Per-deployment settings live in .env on the host (gitignored; .env.example is the template you copy from). Compose reads .env and passes the values into the container. The variables you'll actually want to set:
| Variable | Default | What it does |
|---|---|---|
FERD_SECURE_COOKIES |
true in image, false in .env.example |
Set to false only for plain-HTTP localhost. true whenever there's a reverse proxy with TLS in front. |
FERD_INITIAL_USER |
unset | Pre-create an admin account on first start, instead of registering through the web UI. Used together with FERD_INITIAL_PASSWORD. Ignored once any user exists. |
FERD_INITIAL_PASSWORD |
unset | Password for the seeded admin account. |
FERD_REQUIRE_SETUP_TOKEN |
false |
When true, the first registration requires a one-time token printed to the container log at startup. Recommended for anything internet-facing. |
PUID / PGID |
auto-detect | Pin the container's uid/gid instead of adopting the owner of ./data/. See the Permissions section above. |
Every other key in tools/config.json can also be set as an FERD_* environment variable; see configure.md for the full list. The container-internal paths (bind address, database path, data dir, static dir, manifest command) have sensible defaults baked into the image and almost never need overriding.

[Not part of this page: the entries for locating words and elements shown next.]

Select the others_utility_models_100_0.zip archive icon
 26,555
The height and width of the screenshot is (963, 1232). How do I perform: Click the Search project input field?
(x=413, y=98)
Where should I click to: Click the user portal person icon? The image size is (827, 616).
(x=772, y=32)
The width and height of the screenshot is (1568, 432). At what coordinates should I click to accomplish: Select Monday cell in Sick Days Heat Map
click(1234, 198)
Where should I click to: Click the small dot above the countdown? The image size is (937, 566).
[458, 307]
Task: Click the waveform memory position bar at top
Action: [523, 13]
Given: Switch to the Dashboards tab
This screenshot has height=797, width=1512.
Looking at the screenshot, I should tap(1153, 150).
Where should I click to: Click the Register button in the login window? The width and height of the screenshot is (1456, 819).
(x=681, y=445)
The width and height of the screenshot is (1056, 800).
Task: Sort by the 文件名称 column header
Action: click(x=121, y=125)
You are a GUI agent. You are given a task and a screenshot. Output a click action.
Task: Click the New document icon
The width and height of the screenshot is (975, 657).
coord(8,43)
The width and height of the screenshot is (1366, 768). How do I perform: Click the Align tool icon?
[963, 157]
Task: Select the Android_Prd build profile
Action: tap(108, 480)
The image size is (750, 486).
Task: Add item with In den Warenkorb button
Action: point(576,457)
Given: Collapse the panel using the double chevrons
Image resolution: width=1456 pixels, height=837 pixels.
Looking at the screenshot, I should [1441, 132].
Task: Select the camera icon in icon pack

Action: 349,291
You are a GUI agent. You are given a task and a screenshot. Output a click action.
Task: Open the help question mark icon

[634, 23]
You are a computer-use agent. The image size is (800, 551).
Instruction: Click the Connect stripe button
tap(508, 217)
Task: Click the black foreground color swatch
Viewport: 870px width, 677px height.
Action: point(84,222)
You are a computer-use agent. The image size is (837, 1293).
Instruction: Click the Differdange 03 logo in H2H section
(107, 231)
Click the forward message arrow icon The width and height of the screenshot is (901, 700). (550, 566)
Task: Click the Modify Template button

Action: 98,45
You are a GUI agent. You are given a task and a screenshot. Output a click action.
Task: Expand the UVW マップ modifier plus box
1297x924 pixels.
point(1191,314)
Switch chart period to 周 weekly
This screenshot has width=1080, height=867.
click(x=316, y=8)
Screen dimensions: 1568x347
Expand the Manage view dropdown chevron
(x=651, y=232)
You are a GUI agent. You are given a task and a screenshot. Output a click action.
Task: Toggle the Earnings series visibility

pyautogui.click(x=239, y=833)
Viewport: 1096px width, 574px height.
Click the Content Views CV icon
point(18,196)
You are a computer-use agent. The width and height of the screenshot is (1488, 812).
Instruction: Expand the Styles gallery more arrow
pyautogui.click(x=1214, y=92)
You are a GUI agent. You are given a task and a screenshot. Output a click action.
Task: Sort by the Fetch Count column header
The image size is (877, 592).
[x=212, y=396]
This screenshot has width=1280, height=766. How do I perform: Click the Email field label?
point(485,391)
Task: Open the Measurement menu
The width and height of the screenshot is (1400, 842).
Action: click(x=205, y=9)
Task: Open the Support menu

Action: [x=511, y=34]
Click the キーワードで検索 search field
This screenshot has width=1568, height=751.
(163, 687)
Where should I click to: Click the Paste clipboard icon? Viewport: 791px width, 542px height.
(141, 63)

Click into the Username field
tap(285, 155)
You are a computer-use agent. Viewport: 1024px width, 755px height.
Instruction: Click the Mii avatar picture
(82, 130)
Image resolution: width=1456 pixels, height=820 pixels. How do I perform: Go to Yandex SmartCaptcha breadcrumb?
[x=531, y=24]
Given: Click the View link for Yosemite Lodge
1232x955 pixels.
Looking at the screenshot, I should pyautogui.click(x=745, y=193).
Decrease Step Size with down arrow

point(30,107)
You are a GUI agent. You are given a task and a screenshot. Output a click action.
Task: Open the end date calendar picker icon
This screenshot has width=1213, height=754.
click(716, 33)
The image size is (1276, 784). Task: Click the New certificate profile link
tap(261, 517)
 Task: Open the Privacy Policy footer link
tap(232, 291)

The image includes a HEALTHCHECK that pings http://127.0.0.1:8090/ every 30 seconds. docker ps will show whether the container is healthy, and a reverse-proxy sidecar can wait for it to be ready using depends_on: condition: service_healthy.
For a single user backing up their own places and routes, the easiest option is the zip export under Settings in the app. It downloads as a normal file in the browser and re-imports through the same UI. No host access needed.
For a full-server backup (all users, the database, and site-config.json), everything you need is in ./data/. The simplest way is to tar it:
tar -czf backup-$(date +%F).tar.gz data/For a guaranteed-consistent snapshot, stop the container first. Or use SQLite's online backup, which works while the server is running:
docker compose exec ferd python3 -c \
"import sqlite3; sqlite3.connect('/data/app.db').backup(sqlite3.connect('/data/app.db.bak'))"docker compose pull
docker compose up -d./data/ is untouched and schema migrations run on the next start. If you've switched to build: . for contributing, swap pull for build.
docker compose down
rm -rf data/Base is python:3.12-slim. The only added packages are tini (clean signal handling) and gosu (drop privileges in the entrypoint). The API is stdlib-only Python, so there's no pip install step and no Python packages baked in. Around 43 MiB compressed, 211 MB on disk; the app's own footprint is around 2 MB and the rest is the Debian-slim Python base.